*Dataset content*:
====================

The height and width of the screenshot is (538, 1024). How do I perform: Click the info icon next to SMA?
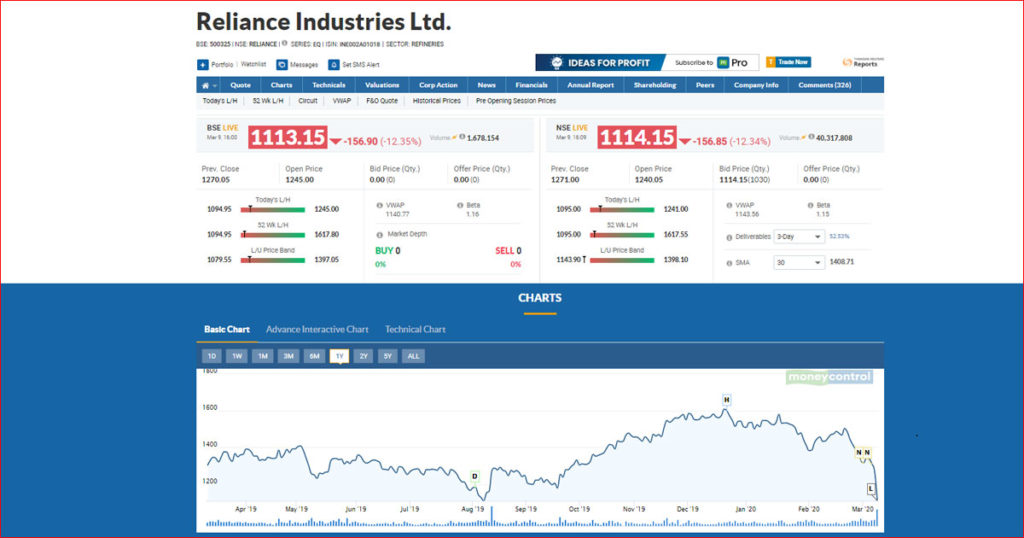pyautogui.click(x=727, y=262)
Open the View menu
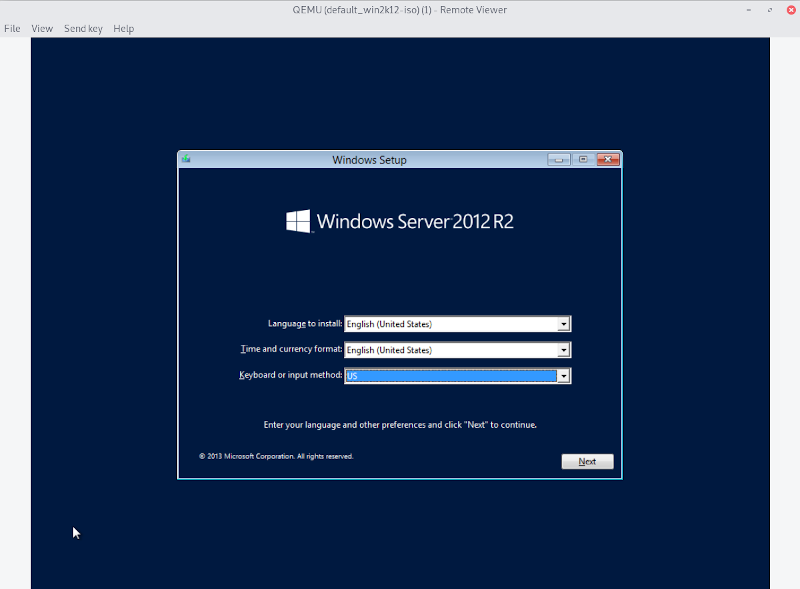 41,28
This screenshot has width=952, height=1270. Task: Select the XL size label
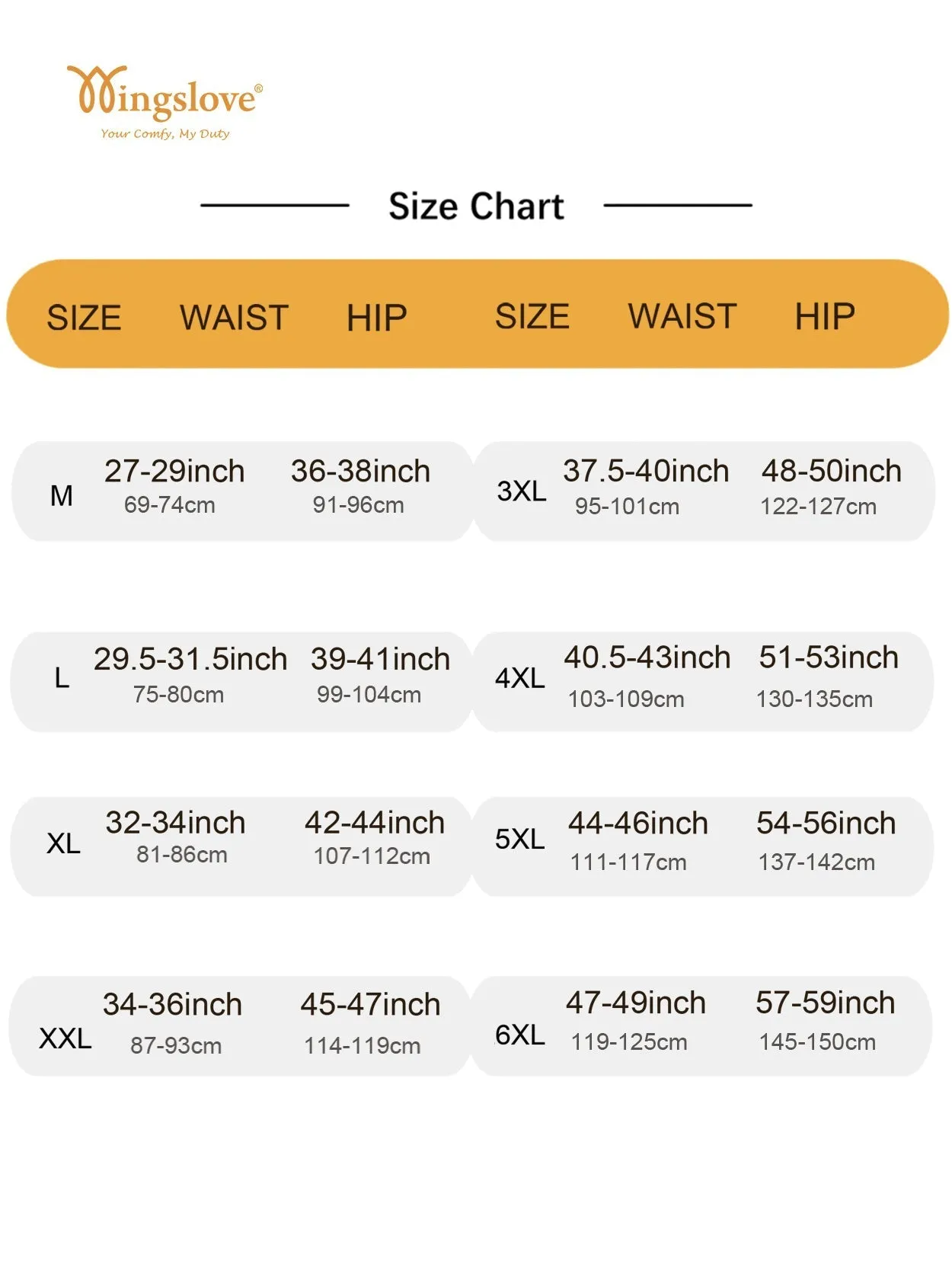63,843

====================

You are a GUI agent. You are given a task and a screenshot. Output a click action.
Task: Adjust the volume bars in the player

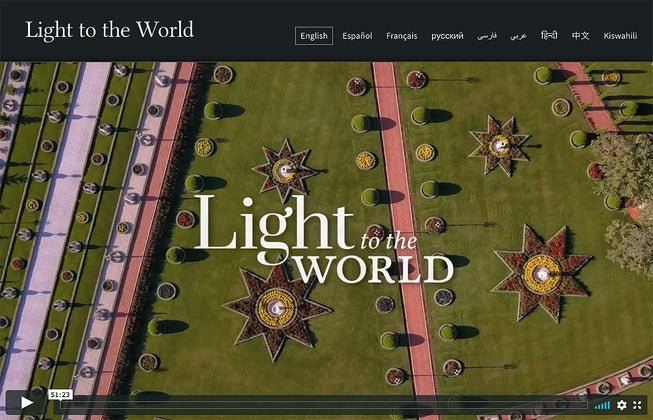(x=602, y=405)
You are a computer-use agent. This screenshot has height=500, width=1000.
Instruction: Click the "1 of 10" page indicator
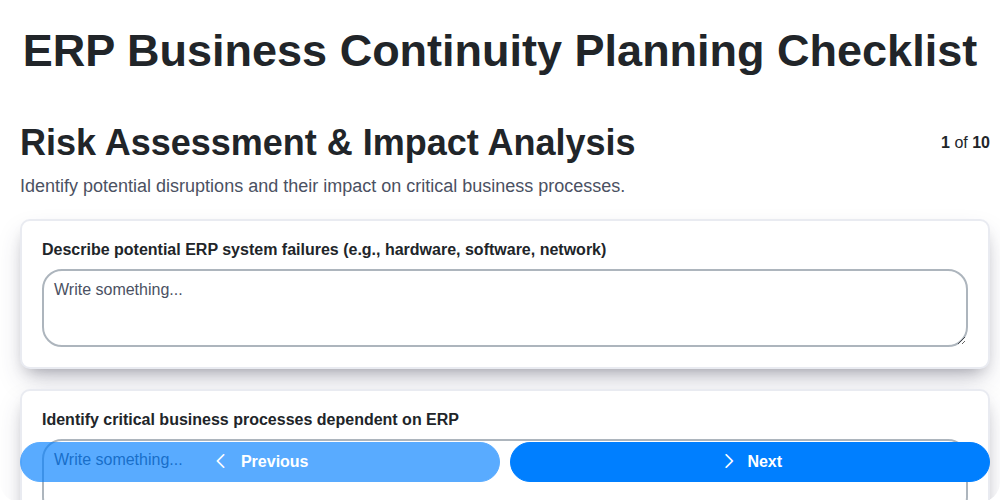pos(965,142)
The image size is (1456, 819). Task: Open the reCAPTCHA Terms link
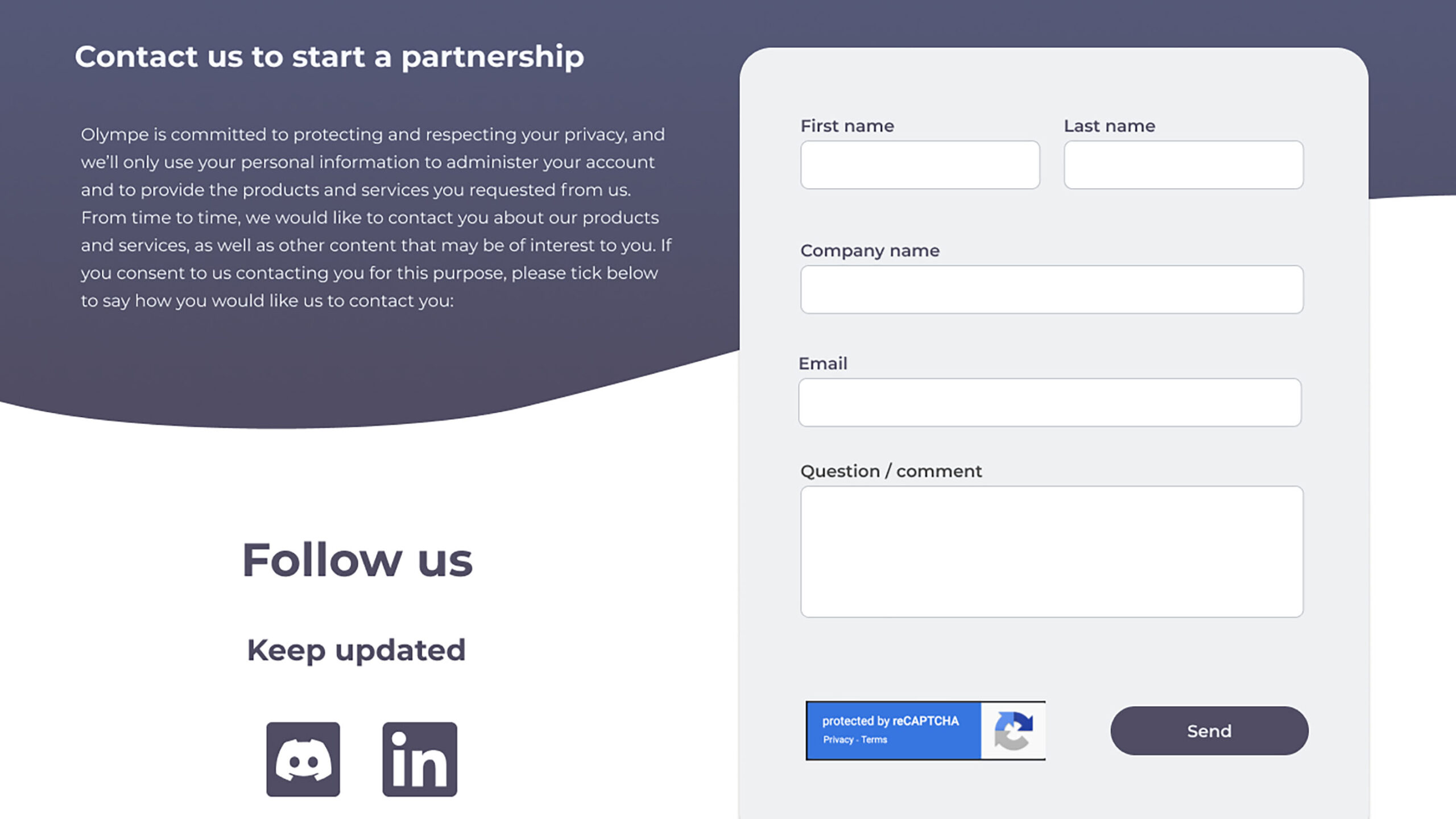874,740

====================

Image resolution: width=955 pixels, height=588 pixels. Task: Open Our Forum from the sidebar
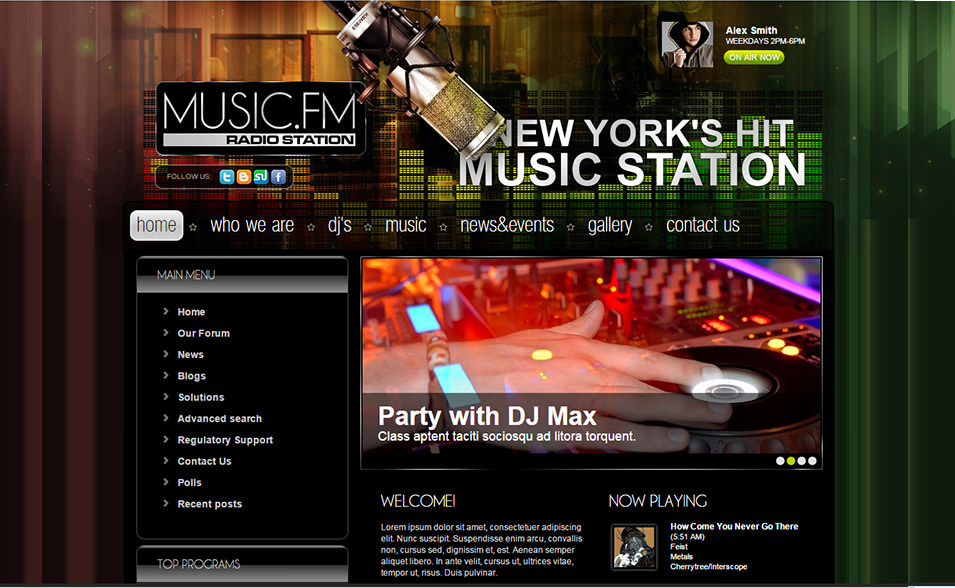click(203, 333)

====================

*Exercise prompt*:
Whenever "agent" occurs in a line above, copy that line.

*Expected output*:
You are a GUI agent. You are given a task and a screenshot. Output a click action.
You are a computer-use agent. This screenshot has height=500, width=1000.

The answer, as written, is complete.